- [Data for this exercise]
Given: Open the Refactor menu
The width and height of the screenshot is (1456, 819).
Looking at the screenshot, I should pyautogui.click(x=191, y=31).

==

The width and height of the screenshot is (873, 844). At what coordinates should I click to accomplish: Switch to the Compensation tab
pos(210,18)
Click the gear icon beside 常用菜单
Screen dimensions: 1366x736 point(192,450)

- [Directions] Please count the lines in the rows above that contain the word "screenshot", matching case exactly, and reply with the number alone.

- [Written response] 3